Tinnitus is a condition, whereby you hear a constant ringing in your ears and the noise can be very acute, mild or it can come and go depending on the environmental situation. Tinnitus is experienced differently by different people so there is no magic solution, but there are several options available to alleviate symptoms.
Understand your symptoms
Once we can know a little more about tinnitus, we can shape the solutions to our needs and likes. Let’s look at the symptoms:
All four of these are very common in those who have tinnitus. It's not just a ringing noise although this is the most common of all. It's essentially a white noise that is constant and can be distracting or even annoying. This is due to damaged hairs inside the cochlea which is the inner ear where the most sensitive bones and tissue is. Turbulence which is made by blood rushing through in your jugular vein causes this constant white noise as the hairs are unable to properly absorb and mitigate this internal noise.
Lower your BP
As you can probably imagine, if you could lower your blood pressure you could lessen the noise that comes from the blood rushing through your jugular. You do this in the normal ways that everyone else does this:
- Take up yoga, stretching and controlling your breathing helps a lot.
- Exercise: The more fit you are, the healthier your body will be and this means a lower heart rate and lower blood pressure.
- Meditation helps a lot because you are sitting still, concentrating on deep breaths and lowering your stress levels.
- Try not to worry as much: Anxiety plays a big role in increasing our blood pressure.
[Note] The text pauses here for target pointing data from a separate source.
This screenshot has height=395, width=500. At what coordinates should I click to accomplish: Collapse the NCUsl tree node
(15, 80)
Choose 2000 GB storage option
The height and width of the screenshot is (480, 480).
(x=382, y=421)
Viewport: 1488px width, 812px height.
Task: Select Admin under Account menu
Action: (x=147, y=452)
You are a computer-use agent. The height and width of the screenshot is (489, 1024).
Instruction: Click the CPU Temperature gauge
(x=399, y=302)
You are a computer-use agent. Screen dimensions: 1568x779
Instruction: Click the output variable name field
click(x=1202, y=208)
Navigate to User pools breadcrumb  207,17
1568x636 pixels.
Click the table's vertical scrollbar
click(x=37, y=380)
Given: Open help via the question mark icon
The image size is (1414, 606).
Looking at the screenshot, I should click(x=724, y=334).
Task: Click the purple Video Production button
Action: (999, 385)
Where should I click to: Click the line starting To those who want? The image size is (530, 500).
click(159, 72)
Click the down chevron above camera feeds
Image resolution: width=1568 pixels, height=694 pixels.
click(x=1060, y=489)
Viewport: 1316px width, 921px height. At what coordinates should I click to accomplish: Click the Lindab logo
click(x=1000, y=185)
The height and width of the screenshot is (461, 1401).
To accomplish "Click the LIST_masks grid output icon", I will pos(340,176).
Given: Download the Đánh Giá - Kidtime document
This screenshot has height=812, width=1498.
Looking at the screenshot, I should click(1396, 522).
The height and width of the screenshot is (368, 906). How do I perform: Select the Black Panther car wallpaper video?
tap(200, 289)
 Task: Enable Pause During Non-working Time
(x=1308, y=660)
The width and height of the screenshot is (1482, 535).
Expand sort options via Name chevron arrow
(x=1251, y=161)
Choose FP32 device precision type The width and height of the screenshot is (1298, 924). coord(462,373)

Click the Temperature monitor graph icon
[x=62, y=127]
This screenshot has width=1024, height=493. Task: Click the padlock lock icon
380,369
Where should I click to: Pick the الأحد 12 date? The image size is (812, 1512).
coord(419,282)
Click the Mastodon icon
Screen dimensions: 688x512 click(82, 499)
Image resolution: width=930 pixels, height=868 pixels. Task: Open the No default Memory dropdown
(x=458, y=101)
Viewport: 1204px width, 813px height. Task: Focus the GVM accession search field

So, find things to do that take this away, such as painting, reading and going for walks.
The right hearing aid
Hearing aids can be equipped with masking features to help override symptoms of tinnitus. There are three main types of hearing aids, in the ear (ITE), behind the ear (BTE) and in the canal (ITC). We’ll go through each style briefly so you can see what the benefits are for each.
- In the ear (ITE): Very common and perhaps the most popular nowadays, is the ITE style. This is small, often too small to be seen from a distance and very comfortable. It's lightweight and molded to the shape of your ear. It's also not as sensitive to sound, because of its size, you can’t cram a lot of technology inside it. Therefore, it's great to wear every day, even in busy places.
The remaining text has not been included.